• DATA FOR THIS EXERCISE:
_ _ _ _ _
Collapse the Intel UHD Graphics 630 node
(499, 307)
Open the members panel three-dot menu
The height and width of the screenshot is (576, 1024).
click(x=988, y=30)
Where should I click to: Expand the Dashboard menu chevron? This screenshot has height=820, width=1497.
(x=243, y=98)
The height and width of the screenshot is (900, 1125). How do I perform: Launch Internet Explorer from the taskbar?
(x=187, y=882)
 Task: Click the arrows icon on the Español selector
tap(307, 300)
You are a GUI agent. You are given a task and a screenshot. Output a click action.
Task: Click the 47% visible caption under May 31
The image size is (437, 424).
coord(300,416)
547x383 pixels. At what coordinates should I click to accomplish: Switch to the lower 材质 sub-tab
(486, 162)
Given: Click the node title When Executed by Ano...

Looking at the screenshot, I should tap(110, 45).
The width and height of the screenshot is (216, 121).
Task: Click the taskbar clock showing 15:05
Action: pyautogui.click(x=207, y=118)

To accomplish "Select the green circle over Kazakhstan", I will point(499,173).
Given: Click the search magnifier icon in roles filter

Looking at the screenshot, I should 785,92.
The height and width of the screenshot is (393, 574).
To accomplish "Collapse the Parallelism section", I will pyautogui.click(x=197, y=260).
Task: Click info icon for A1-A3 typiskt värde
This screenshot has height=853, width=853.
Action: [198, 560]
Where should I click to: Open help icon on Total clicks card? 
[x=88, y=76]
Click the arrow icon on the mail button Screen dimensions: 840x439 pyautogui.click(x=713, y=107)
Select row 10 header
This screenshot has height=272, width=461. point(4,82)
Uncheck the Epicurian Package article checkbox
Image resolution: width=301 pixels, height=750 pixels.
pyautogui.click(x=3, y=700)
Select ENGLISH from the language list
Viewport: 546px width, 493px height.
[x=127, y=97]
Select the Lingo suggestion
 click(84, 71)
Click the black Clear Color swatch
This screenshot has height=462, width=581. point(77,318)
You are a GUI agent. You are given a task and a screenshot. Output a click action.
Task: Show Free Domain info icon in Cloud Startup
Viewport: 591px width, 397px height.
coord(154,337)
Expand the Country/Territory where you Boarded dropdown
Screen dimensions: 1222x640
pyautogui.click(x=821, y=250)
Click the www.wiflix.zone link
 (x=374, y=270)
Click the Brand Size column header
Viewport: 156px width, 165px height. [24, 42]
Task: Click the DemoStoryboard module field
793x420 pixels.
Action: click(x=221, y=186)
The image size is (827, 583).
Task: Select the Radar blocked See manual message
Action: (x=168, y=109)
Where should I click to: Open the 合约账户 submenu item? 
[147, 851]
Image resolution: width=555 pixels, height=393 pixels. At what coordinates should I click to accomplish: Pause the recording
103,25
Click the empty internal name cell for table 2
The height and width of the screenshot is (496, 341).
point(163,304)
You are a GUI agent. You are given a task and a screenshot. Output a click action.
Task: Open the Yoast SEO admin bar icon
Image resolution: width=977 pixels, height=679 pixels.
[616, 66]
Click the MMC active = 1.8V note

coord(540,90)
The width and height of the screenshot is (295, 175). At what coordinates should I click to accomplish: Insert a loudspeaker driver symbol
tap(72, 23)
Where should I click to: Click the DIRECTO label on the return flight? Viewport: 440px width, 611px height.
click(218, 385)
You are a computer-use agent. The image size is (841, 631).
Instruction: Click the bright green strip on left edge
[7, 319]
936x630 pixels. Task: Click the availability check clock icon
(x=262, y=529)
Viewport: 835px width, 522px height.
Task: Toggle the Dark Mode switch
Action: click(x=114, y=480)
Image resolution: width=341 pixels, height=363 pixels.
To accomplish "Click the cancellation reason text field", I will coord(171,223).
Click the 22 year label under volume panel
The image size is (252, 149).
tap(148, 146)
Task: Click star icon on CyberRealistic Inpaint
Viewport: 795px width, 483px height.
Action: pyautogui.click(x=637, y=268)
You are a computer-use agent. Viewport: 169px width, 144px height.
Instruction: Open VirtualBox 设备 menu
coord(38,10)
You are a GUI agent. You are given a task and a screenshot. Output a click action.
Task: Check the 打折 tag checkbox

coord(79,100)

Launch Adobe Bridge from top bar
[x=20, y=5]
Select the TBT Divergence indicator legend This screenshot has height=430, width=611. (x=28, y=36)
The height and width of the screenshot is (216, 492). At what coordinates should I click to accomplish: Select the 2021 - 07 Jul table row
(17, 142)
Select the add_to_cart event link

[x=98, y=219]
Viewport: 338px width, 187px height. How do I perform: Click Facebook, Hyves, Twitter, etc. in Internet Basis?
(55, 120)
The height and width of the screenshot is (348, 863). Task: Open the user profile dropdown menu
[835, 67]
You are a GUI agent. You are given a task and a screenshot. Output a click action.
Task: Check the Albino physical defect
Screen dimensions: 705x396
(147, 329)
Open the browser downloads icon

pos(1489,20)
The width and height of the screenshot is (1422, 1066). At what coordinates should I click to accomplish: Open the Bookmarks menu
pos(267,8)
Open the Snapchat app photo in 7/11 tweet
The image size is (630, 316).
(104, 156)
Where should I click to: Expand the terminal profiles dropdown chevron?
_ _ _ _ _
• PROBLEM DESCRIPTION:
Copy out the rows word for word, from the line containing "Task: Click star" through the final line of the rows.

• WORKED ANSWER:
Task: Click star icon on CyberRealistic Inpaint
Viewport: 795px width, 483px height.
Action: pyautogui.click(x=637, y=268)
You are a computer-use agent. Viewport: 169px width, 144px height.
Instruction: Open VirtualBox 设备 menu
coord(38,10)
You are a GUI agent. You are given a task and a screenshot. Output a click action.
Task: Check the 打折 tag checkbox

coord(79,100)

Launch Adobe Bridge from top bar
[x=20, y=5]
Select the TBT Divergence indicator legend This screenshot has height=430, width=611. (x=28, y=36)
The height and width of the screenshot is (216, 492). At what coordinates should I click to accomplish: Select the 2021 - 07 Jul table row
(17, 142)
Select the add_to_cart event link

[x=98, y=219]
Viewport: 338px width, 187px height. How do I perform: Click Facebook, Hyves, Twitter, etc. in Internet Basis?
(55, 120)
The height and width of the screenshot is (348, 863). Task: Open the user profile dropdown menu
[835, 67]
You are a GUI agent. You are given a task and a screenshot. Output a click action.
Task: Check the Albino physical defect
Screen dimensions: 705x396
(147, 329)
Open the browser downloads icon

pos(1489,20)
The width and height of the screenshot is (1422, 1066). At what coordinates should I click to accomplish: Open the Bookmarks menu
pos(267,8)
Open the Snapchat app photo in 7/11 tweet
The image size is (630, 316).
(104, 156)
Where should I click to: Expand the terminal profiles dropdown chevron?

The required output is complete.